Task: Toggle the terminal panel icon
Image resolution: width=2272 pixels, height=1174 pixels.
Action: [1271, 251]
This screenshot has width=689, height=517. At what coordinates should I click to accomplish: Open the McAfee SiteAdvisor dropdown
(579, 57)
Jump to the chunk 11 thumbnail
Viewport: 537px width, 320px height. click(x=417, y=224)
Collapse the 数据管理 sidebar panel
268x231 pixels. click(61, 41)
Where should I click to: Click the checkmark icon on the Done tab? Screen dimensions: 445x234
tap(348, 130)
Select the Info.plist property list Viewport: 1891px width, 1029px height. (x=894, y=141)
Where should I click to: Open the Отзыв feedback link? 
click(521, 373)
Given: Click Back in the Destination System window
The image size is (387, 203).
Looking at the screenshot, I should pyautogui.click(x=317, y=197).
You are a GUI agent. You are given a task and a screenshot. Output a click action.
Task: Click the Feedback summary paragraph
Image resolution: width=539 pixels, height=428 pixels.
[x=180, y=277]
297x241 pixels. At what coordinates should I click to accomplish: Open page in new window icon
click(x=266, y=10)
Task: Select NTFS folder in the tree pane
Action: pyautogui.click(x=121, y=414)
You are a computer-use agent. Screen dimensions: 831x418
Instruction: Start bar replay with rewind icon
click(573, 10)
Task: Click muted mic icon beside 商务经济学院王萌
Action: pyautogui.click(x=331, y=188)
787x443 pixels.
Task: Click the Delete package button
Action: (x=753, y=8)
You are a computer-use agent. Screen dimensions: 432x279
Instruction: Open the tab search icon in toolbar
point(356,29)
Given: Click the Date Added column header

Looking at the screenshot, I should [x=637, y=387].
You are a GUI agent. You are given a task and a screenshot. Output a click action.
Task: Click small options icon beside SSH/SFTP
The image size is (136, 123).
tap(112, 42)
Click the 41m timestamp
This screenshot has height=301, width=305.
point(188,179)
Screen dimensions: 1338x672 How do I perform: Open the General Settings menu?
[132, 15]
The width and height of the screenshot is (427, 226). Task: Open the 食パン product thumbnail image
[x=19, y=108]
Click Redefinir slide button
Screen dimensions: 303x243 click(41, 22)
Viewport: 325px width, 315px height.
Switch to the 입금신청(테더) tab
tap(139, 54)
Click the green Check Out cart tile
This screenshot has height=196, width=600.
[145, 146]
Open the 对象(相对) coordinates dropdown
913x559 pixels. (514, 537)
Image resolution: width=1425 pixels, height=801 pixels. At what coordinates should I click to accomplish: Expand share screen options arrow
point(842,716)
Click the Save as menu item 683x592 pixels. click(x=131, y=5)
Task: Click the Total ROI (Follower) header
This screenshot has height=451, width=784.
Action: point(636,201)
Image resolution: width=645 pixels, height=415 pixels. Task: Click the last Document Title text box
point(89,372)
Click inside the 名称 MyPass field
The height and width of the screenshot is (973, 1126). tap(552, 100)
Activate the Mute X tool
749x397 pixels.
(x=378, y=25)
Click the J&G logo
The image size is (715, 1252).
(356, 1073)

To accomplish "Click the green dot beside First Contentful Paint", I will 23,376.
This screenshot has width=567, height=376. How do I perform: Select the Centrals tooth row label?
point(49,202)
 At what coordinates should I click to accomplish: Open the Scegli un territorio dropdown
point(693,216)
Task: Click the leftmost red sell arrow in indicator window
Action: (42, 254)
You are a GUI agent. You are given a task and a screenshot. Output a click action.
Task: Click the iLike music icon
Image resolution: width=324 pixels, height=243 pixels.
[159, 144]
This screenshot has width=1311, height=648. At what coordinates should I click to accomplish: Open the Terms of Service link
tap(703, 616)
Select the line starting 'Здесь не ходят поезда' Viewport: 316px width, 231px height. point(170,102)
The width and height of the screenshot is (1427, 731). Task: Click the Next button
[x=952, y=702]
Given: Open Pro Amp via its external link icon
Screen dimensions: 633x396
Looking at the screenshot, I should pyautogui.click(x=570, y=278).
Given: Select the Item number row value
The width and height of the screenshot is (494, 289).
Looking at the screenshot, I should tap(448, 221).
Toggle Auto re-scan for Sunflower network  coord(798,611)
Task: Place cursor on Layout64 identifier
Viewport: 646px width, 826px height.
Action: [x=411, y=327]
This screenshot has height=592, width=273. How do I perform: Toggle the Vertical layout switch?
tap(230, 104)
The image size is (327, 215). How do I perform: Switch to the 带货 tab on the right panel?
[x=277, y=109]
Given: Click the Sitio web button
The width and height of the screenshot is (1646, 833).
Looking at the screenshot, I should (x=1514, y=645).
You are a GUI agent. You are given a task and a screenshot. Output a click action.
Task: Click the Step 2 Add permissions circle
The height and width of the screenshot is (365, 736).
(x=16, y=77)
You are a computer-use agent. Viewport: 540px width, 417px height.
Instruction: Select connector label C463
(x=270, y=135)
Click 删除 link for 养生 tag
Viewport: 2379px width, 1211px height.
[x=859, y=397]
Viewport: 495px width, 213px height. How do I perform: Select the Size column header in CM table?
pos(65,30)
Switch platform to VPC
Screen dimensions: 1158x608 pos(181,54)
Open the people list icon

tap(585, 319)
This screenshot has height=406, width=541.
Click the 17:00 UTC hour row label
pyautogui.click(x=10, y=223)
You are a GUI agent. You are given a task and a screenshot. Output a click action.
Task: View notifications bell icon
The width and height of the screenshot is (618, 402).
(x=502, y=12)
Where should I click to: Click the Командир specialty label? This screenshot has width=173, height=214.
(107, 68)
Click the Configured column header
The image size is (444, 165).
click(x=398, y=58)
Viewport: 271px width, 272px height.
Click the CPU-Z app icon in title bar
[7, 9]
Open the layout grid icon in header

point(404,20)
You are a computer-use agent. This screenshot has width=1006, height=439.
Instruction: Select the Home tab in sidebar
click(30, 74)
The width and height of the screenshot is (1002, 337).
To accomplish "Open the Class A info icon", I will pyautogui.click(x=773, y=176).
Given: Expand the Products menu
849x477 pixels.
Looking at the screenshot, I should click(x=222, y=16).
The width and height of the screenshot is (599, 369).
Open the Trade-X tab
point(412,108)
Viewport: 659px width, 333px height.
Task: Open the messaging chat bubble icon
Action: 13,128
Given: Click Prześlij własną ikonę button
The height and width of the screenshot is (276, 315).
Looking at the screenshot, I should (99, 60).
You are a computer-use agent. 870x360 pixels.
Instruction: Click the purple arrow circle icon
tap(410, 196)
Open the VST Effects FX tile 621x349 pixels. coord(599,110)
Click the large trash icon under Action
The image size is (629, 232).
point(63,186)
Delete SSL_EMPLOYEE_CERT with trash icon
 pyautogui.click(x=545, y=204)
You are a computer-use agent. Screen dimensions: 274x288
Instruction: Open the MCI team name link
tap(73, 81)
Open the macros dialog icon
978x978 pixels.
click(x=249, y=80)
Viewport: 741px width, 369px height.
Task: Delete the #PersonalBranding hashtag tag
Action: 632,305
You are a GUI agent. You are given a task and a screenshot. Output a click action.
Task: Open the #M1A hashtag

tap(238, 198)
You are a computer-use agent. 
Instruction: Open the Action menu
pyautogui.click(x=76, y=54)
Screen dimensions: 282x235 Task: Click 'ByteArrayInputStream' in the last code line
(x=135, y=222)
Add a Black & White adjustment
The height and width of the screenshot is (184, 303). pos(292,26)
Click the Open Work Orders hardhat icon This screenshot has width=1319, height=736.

Short task> Copy out the material word for word, starting with the line that contains "Given: Expand the Products menu" and continuing through the line that contains "Action: 632,305".

Task result>
Given: Expand the Products menu
849x477 pixels.
Looking at the screenshot, I should click(x=222, y=16).
The width and height of the screenshot is (599, 369).
Open the Trade-X tab
point(412,108)
Viewport: 659px width, 333px height.
Task: Open the messaging chat bubble icon
Action: 13,128
Given: Click Prześlij własną ikonę button
The height and width of the screenshot is (276, 315).
Looking at the screenshot, I should (99, 60).
You are a computer-use agent. 870x360 pixels.
Instruction: Click the purple arrow circle icon
tap(410, 196)
Open the VST Effects FX tile 621x349 pixels. coord(599,110)
Click the large trash icon under Action
The image size is (629, 232).
point(63,186)
Delete SSL_EMPLOYEE_CERT with trash icon
 pyautogui.click(x=545, y=204)
You are a computer-use agent. Screen dimensions: 274x288
Instruction: Open the MCI team name link
tap(73, 81)
Open the macros dialog icon
978x978 pixels.
click(x=249, y=80)
Viewport: 741px width, 369px height.
Task: Delete the #PersonalBranding hashtag tag
Action: 632,305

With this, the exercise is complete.